PROBLEM SET:
A - In the post about pancreatitis, which medication did GI have the writer stop taking?
B - Continue the post about pancreatitis from its final sentence.

Figuring Out What To Do – Part 1

It’s interesting when doctors agree on the diagnosis, but disagree on the cause and solution.  Interesting.  Frustrating.  I am not an experiment.

It is commonly believed that pancreatitis can be caused by:

  • Alcohol
  • Gallstones stuck in the common bile duct
  • ERCP (a procedure to check the gallbladder and pancreas)
  • Some medications
  • Heredity
  • Unknown

Given those options, GI quickly narrowed it down to gallstones or meds.  They did an EGD  and an MRCP, and determined that gallstones are not  the cause of my pancreatitis.  That leaves meds, so GI believes that sulfasalazine is the cause, and therefore had me discontinue the ssz.

My rheumatologist was then consulted, and has a very different view of the situation.  Her professional opinion is that ssz does not  cause pancreatitis (and all the RA patients heaved a sigh of relief).  She tells me that the incidence is so very low that what it really means is that one person, at one point, was taking that medicine and happened to get pancreatitis, therefore it must now be listed as a possible side effect even though nobody believes there’s truly a causal relationship.  Instead, she mentioned that there’s something called autoimmune pancreatitis.  It’s rare, but she thinks that’s more likely than the ssz to be the problem.  The treatment for AIP is prednisone, and I had my attack right after finally tapering off the prednisone so that makes me wonder.  As happy as I was to finally be off the pred, I’d gladly take it again if it would prevent another attack of pancreatitis.

My doctors disagree on the cause, so they disagree on the treatment, and I’m stuck in the middle, in pain.

When I’m not taking sulfasalazine:

  • I can barely walk
  • I have decreased heat sensation in my fingers
  • my toes feel like they’re on fire

This is not a medicine I want to be without.  If someone lined up all my prescription bottles and told me that I had to pick one and only one, sulfasalazine is the one I’d keep.  I’m not particularly happy about being taken off sulfasalazine unless we’re positive that it’s the cause of this problem.

DATA UNDER STUDY:
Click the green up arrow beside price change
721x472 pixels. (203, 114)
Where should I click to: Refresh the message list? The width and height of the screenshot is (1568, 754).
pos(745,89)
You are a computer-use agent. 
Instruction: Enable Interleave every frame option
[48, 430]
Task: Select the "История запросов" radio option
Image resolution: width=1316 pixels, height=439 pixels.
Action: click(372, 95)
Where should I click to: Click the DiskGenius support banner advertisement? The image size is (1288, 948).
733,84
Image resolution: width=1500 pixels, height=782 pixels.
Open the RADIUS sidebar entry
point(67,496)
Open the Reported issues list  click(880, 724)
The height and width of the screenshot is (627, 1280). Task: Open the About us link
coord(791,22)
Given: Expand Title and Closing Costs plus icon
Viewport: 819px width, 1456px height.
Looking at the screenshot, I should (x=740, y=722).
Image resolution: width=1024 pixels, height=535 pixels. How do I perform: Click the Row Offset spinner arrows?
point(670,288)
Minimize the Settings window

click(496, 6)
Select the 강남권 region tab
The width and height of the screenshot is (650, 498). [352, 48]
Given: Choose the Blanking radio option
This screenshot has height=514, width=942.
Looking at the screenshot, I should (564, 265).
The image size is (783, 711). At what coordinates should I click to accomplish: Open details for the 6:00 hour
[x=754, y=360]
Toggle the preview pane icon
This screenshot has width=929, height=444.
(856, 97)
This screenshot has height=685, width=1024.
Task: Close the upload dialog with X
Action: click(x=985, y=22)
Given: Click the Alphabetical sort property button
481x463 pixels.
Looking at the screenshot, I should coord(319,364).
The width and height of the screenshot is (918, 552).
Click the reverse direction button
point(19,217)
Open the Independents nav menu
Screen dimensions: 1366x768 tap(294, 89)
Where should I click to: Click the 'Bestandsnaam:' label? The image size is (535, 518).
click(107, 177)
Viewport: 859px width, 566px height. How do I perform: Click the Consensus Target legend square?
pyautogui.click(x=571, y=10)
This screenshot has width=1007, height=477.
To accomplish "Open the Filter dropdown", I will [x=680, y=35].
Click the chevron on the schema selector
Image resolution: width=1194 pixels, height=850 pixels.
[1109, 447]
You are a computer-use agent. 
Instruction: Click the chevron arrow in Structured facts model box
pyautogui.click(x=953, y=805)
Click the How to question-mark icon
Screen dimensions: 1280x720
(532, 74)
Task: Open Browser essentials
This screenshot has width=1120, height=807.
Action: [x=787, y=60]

RESPONSES FOR EACH TASK:
A - Sulfasalazine (ssz).

B -
This isn’t something I feel I can sit back and wait on while my doctors duke it out.  I’m barely eating, my abdominal pain continues, and I want answers.

I do NOT want to be at the mercy of the GI doc.  As I comb back through my notes, I’m incredulous at some of the things he told me:

  • This could be caused by gallstones, so we’ll remove your gallbladder.  If you have another attack, then we’ll know that wasn’t the cause.  (Even after determining that gallstones were not the cause, he still wants my gallbladder removed.)
  • This could be caused by sulfasalazine, so we’ll stop that medicine.  If you have another attack, then we’ll know it wasn’t the medicine.

Seriously?  Do I look like a lab specimen?  We’ll just try an irreversible surgery on the off chance that it might help (even though abdominal surgery is a risk factor for future attacks of pancreatitis)?  We’ll discontinue a medicine that we stopped two years ago with disastrous results, even though the doctor prescribing that medicine doesn’t think it will solve the problem?  I’m having a little trouble with this approach.

With any luck, my rheumatologist will run the appropriate tests and do some research to see if AIP is the culprit.  If it is, then I can restart the pred and ssz, and all should be well.

If the answer lies elsewhere, then at least we know and can figure out a treatment plan – one that doesn’t require experimental surgery or a return of the PN.

In the meantime, I have to figure out what to do while my doctors are deliberating.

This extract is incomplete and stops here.